# [SOURCE EXTRACT]
+ + + + +

He vehemently defends his position as non-partisan, and at times he's often had to square a version of the facts that his audience prefers with reality.

We spoke this past week about how Baer keeps that that position amid the attacks that can come from both sides of the political aisle and sometimes directly from President Trump himself.

Our conversation continues now.

In at least one interview that I recall, you said to President Trump, you lost the 2020 election.

That was the interview that he thought was nasty.

He did not love that.

No.

And yet, a lot of people on Fox

not only said the opposite and continue to say the opposite,

but they've kept that alive as a talking point.

Are you comfortable with that?

I always point out that he lost the 2020 election.

He can make the argument that it was stolen because of the coverage of the Hunter Biden laptop.

You know, had the media covered the Hunter Biden laptop in that moment, and had Biden not said that 51 intelligence officers said it was Russian disinformation at that debate, could it have moved enough votes in each one of these states to make a difference?

I can't make that call.

I can't say that that's true or not true.

But I do know that it was.

But isn't it an empirical fact as opposed to a matter of opinion?

Some things are opinion and some things are facts, I think.

Well, the fact was that it was Hunter Biden's laptop.

And the fact was that the 51 intelligence agents.

But a lot of things, a lot of factors influence the political weather.

Of course.

Well, that's what I'm getting to, is that I can't say say that that's going to move the needle, but maybe that's the argument that he's making.

+ + + + +

# [DATASET RECORDS]
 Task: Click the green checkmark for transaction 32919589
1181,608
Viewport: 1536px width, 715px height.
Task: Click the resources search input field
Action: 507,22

+ + + + +

# [WHAT THE TASK REQUIRES]
Reproduce everything from "Some things are opinion" down to "the political weather." in the interview transcript, word for word.

# [WRITTEN SOLUTION]
Some things are opinion and some things are facts, I think.

Well, the fact was that it was Hunter Biden's laptop.

And the fact was that the 51 intelligence agents.

But a lot of things, a lot of factors influence the political weather.